I knew it was coming. How could I not? Anyone who works at a history museum of any size is a tuned to the historic changes that happen. And yet it didn't hit me hard until now.
Kodachrome is now dead. The last part of the puzzle of developing, the blue ink that is used to build the colors was delivered to
Dwane's Photo in Parson's, Kansas and the retired the developer for the film on December 30, 2010. Any slides you may not yet have finished, any canisters of standard kodakchrome are just going to sit there, unusuable. Signs of our ephemeral link with family histories. Images and family histories left undeveloped are now unlikely to be seen. Ever.
Other related links.
The Kodakchrome ProjectFor Kodakchrome Fans, Road Ends at Photo Lab in Kansas by A.G. Sulzberger of the New York Times
A Brief History of Kodak Kodachrome Film by Time
And a Video of a song that is now going to be historically specific (i.e.

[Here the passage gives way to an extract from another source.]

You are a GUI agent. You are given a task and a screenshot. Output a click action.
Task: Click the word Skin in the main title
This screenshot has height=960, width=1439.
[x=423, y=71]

Anyone born the last ten years won't have any real understanding of this song.)
On a similar note, a month ago the museum I work at was donated an old camera and the finished photographs from the camera, which was made from the 50s and 60s. it was just the sort of camera which Kodachrome would have been used in. I have been Accessioning the black and white photographs but have yet to get to the colored ones. Are those tubes of undeveloped film going to disappear into the trash now there is no good way of developing them? Few museums are going to have the space to devote to those undeveloped rolls of the past. What are going to happen to them?